Many detection models work directly on point clouds
- turning unordered set of inputs (point cloud) into unordered set of outputs (bbx)
- i.e VoteNet with encoder ( PointNet++) and decoder architecture
  - effective but required years of careful development of hand-encoding inductive biases, radii, and designing special 3D operators and loss functions.
recently, set-to-set encoder-decoder models also emerged in 2D object detection as a competitive method. (i.e. DETR)
Central question: since transformers are permutation invariant (good for set-to-set problems), can we create a 3D object detector with it w/p hand-designed inductive biases?
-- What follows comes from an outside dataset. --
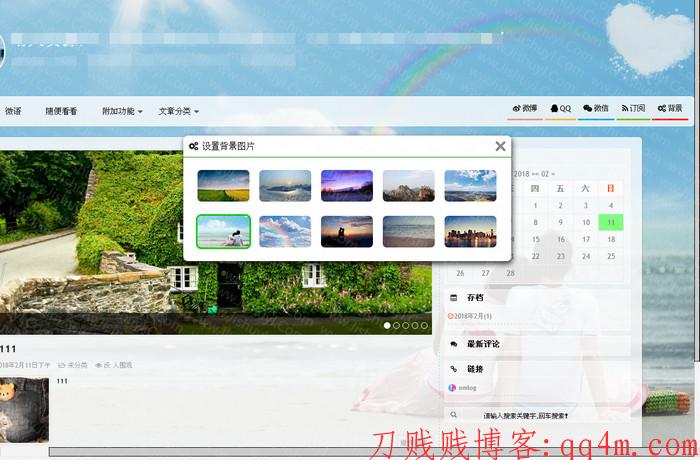Select the second carousel slide dot
The width and height of the screenshot is (700, 460).
click(397, 325)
use pointnet++ operations (downsampling + MLPs + maxPool) on point clouds directly
construct graphs (i.e: DGCNN, PointWeb)
continous point convolutions (pointConv, KPConv)

Frame detection as a set prediction problem.
- i.e: predict set of boxes w/o order
Parallel decoder takes in $N’$ point features and set of $B$ query embeddings ${\mathbf{q}^e_1,\ldots,\mathbf{q}^e_B}$ to produce $B$ feautres for bbx.
$\mathbf{q}^e$ represent locations in 3D space around which our final 3D bounding boxes are predicted.
positional embeddings is used